Dennis O’Neil: Green Arrow and Lance Armstrong
Okay, sue me. Last week I blathered on about trying to know as little as possible about movies and television shows before seeing them. So comes Wednesday, the day the new Green Arrow series, catchily titled Arrow, was to debut and what to my wondering eyes should appear, in the arts section of the New York Times, but a review of that same series. What the hell, right? I read the piece and very favorable it was, too, and later I was in front of the set, tuning it to the CW, waiting for the latest incarnation of the emerald archer. And waiting. And waiting. Because what I was seeing was two hours of programming about football.
Football?
I mulled scenarios. Somebody screwed up getting Arrow and the show scheduled to follow it to the various broadcast outlets? Something in both of them outraged some easily offended poo-bah with enough clout to kill hundreds of thousands of advertising dollars?

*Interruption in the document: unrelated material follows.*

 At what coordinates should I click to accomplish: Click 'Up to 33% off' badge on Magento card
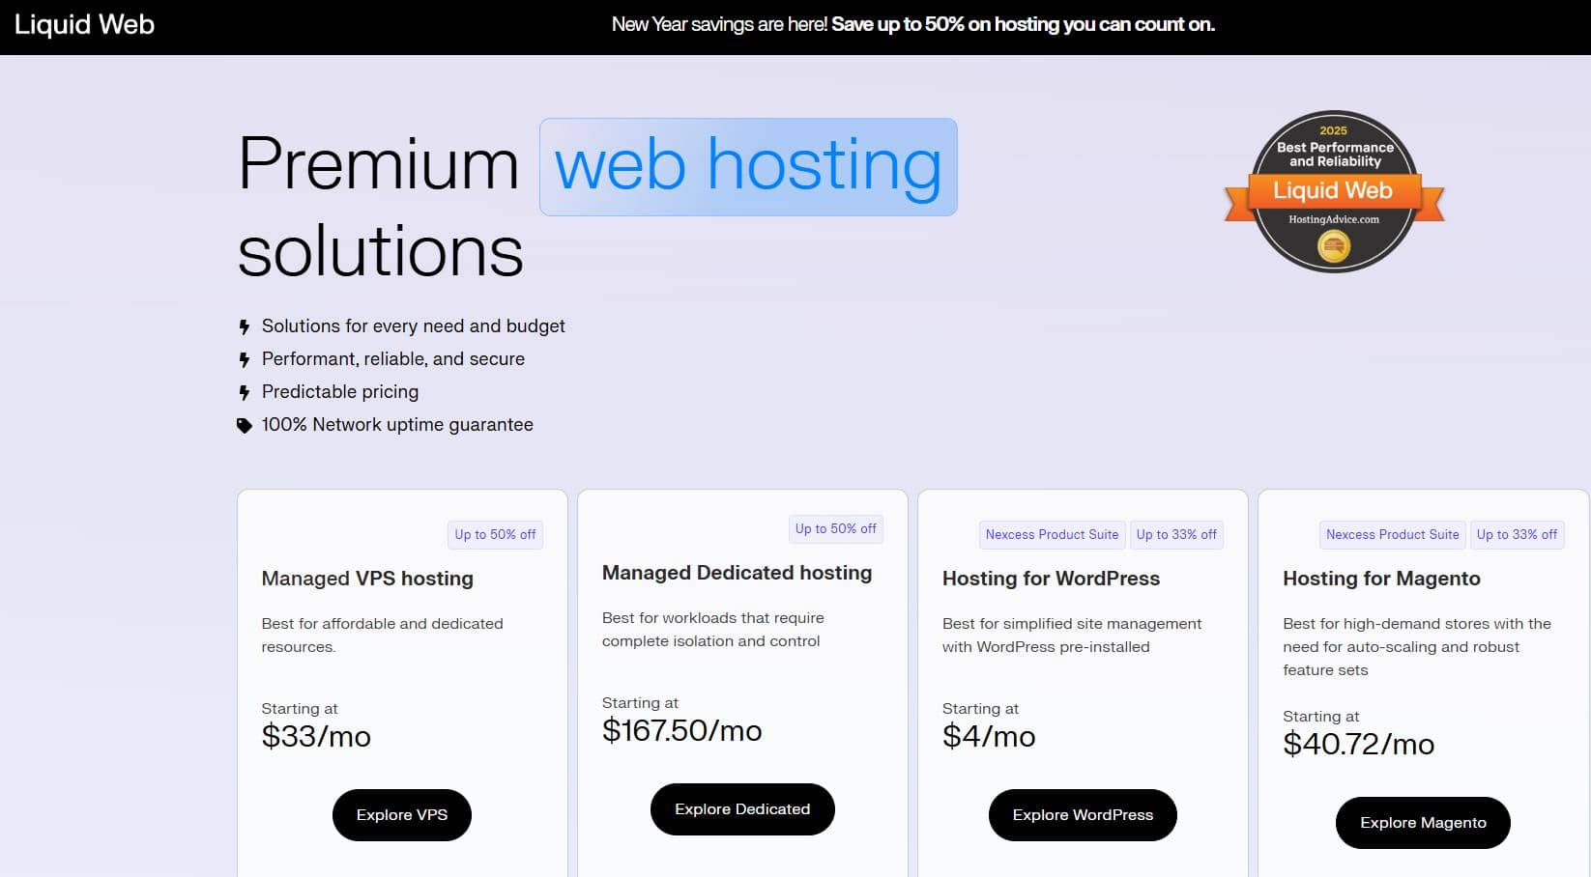1517,535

The football lobby got the shows pulled so it could hype images of big dudes bumping into each other?
The next morning, Mari met a friend at the swimming pool she frequents. Friend told Mari how much she’d enjoyed Arrow. Friend lives in our area.
Time to get seriously paranoid. I was having an acid flashback and I only imagined I was watching sports…The universe was punishing me for not keeping faith with the ComicMix readers…
Maybe not. But then, what? As of right now, I don’t know. If any explanation of the hijacking of the archer by the gridiron mob has appeared, I missed it.
But I did see a story about another hero that appeared on the front page of the Times and jumped to the sports section. It concerned a real-life American athlete who won cycling’s most prestigious event, the Tour de France, seven times.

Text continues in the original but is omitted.